— Start EXERCISE DATA —

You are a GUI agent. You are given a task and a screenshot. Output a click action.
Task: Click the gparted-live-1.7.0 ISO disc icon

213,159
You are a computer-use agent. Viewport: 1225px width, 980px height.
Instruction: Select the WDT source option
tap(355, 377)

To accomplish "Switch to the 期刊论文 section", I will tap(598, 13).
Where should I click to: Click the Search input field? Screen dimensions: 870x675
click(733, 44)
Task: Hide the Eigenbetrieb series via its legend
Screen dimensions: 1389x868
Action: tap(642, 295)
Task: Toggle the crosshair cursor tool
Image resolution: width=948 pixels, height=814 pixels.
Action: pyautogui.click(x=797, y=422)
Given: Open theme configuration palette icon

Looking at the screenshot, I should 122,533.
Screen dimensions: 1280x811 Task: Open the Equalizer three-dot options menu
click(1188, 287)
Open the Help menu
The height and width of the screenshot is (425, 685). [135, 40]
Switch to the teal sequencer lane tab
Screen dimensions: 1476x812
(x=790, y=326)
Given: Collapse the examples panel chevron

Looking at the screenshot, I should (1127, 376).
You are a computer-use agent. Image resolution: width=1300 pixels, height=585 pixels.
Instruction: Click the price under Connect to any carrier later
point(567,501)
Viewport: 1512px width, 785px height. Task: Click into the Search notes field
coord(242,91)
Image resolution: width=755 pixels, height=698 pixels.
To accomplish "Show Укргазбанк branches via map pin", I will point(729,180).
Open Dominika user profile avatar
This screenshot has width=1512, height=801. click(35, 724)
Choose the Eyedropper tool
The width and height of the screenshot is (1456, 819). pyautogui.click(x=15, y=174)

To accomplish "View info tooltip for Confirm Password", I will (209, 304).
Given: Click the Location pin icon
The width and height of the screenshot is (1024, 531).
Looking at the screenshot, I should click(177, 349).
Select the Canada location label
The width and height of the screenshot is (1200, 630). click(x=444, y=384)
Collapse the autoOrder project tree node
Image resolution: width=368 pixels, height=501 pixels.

— End EXERCISE DATA —

- [PROBLEM]
Can you copy every one of the records above, line for line, without altering anything?

- [SOLUTION TO THIS PROBLEM]
You are a GUI agent. You are given a task and a screenshot. Output a click action.
Task: Click the gparted-live-1.7.0 ISO disc icon

213,159
You are a computer-use agent. Viewport: 1225px width, 980px height.
Instruction: Select the WDT source option
tap(355, 377)

To accomplish "Switch to the 期刊论文 section", I will tap(598, 13).
Where should I click to: Click the Search input field? Screen dimensions: 870x675
click(733, 44)
Task: Hide the Eigenbetrieb series via its legend
Screen dimensions: 1389x868
Action: tap(642, 295)
Task: Toggle the crosshair cursor tool
Image resolution: width=948 pixels, height=814 pixels.
Action: pyautogui.click(x=797, y=422)
Given: Open theme configuration palette icon

Looking at the screenshot, I should 122,533.
Screen dimensions: 1280x811 Task: Open the Equalizer three-dot options menu
click(1188, 287)
Open the Help menu
The height and width of the screenshot is (425, 685). [135, 40]
Switch to the teal sequencer lane tab
Screen dimensions: 1476x812
(x=790, y=326)
Given: Collapse the examples panel chevron

Looking at the screenshot, I should (1127, 376).
You are a computer-use agent. Image resolution: width=1300 pixels, height=585 pixels.
Instruction: Click the price under Connect to any carrier later
point(567,501)
Viewport: 1512px width, 785px height. Task: Click into the Search notes field
coord(242,91)
Image resolution: width=755 pixels, height=698 pixels.
To accomplish "Show Укргазбанк branches via map pin", I will point(729,180).
Open Dominika user profile avatar
This screenshot has width=1512, height=801. click(35, 724)
Choose the Eyedropper tool
The width and height of the screenshot is (1456, 819). pyautogui.click(x=15, y=174)

To accomplish "View info tooltip for Confirm Password", I will (209, 304).
Given: Click the Location pin icon
The width and height of the screenshot is (1024, 531).
Looking at the screenshot, I should click(177, 349).
Select the Canada location label
The width and height of the screenshot is (1200, 630). click(x=444, y=384)
Collapse the autoOrder project tree node
Image resolution: width=368 pixels, height=501 pixels.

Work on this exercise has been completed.